А когда схватили Нечаева и к Бакунину из России обратились за советом, не попытаться ли его отбить, Бакунин ответил отрицательно.
— Нет, — сказал он, — революционера следует спасать, лишь соразмерив его дальнейшую пользу для дела с тратой революционных сил и возможностями текущего дня.
И опять написал печальное письмо Огареву, прощаясь со своей последней иллюзией и любовью, прозорливо высказав уверенность, что на следствии и в заточении Нечаев будет вести себя героем. И нисколько не ошибся.
Так как все, что о Нечаеве здесь писалось, делалось лишь одною черной краской, важно добавить для полноты совсем немного о тех десяти годах, что ему суждено было еще прожить в Алексеевской равелине.
Ибо девять лет спустя после поимки, когда и память о Нечаеве поистерлась и осталось лишь недоброе черное понятие нечаевщины, ярлыка иезуитства и нечестности в революционном деле, он внезапно напомнил о себе народовольцам — поколению чистейшему, выросшему на отрицании его методов. И обнаружились события фантастические: Нечаев распропагандировал и в единый заговор единой ниточкой завязал всю охрану равелина! Неодолимое обаяние источал этот маленький человек, одержимый пафосом разрушения и переустройства.

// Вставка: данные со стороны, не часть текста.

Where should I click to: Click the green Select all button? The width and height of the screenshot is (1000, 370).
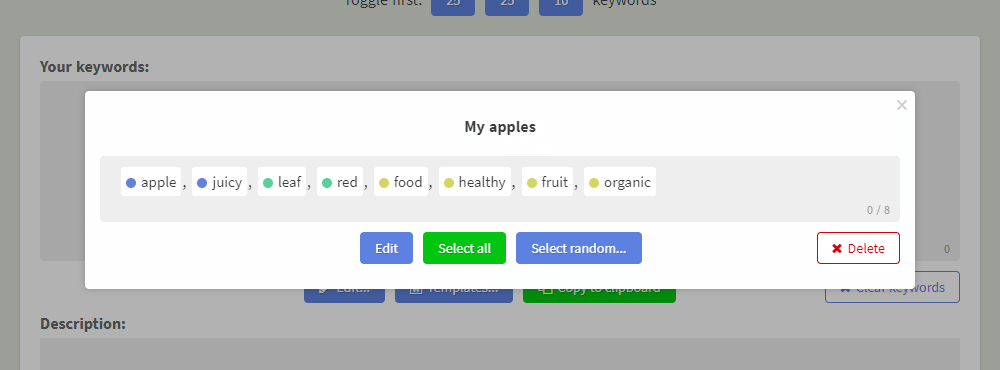(464, 248)
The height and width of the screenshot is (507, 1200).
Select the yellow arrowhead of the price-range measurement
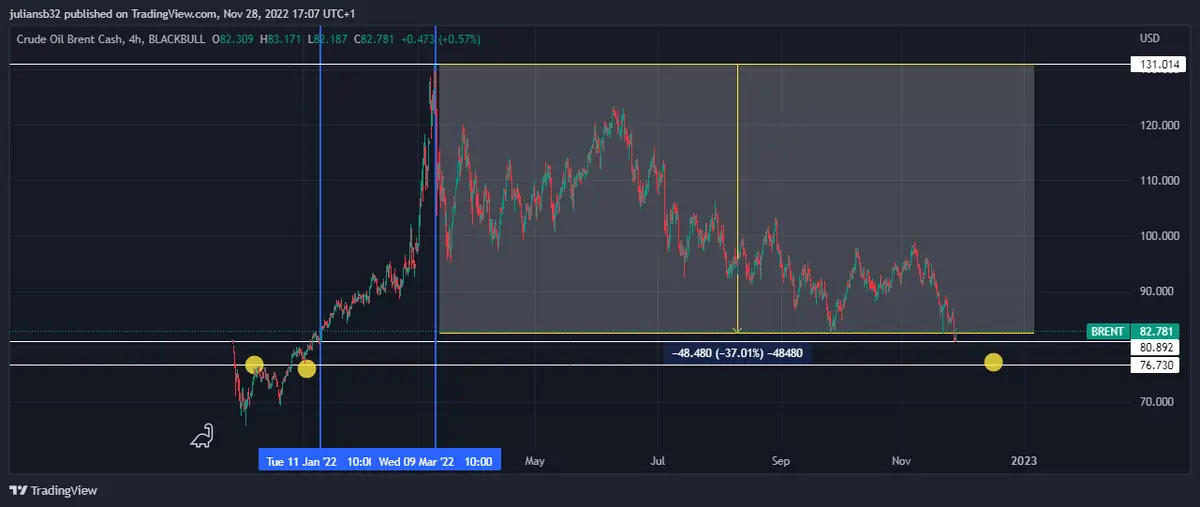coord(737,328)
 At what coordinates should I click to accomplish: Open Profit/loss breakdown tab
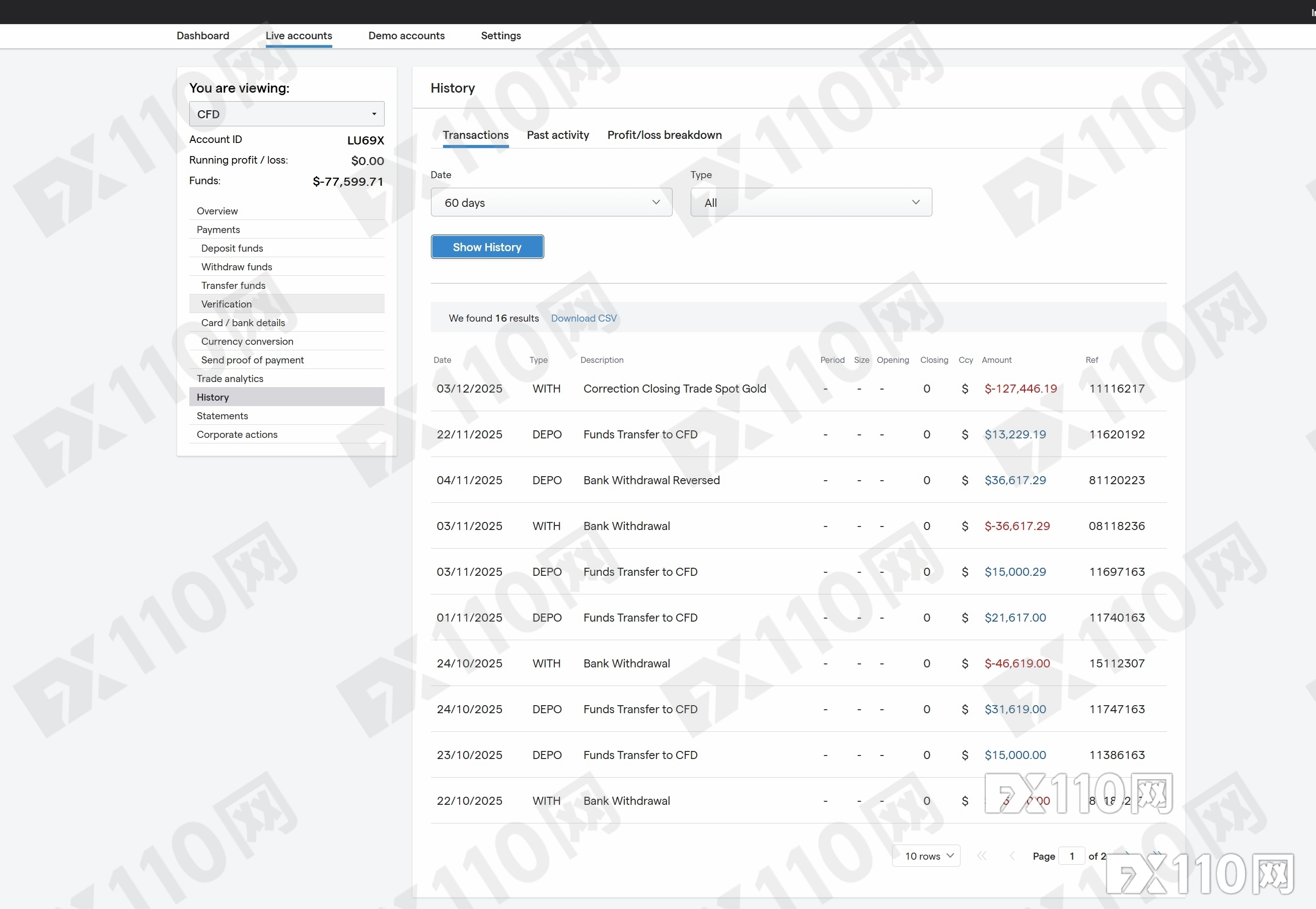pos(664,135)
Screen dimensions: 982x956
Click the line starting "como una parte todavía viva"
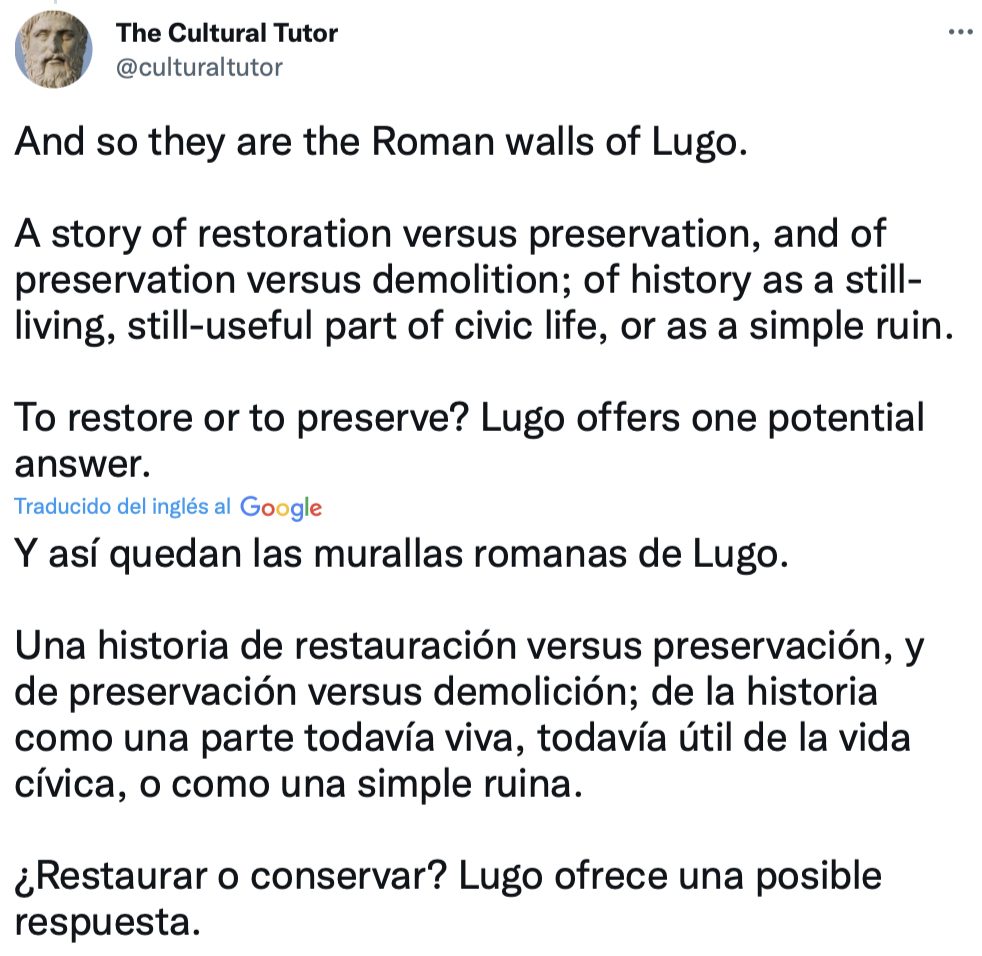coord(448,737)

Но обнаружился вскоре (от предателя) заговор солдат охраны, их судили всех военным судом, и потом уже, на каторге встречаясь, говорили о Нечаеве солдаты хорошо и безо всякого осуждения. А он сам словно надорвался от неудачи и почувствовал, что сызнова начинать не в силах уже. И тогда распустилась пружина, что держала его всю недолгую жизнь, и он умер, захотев умереть.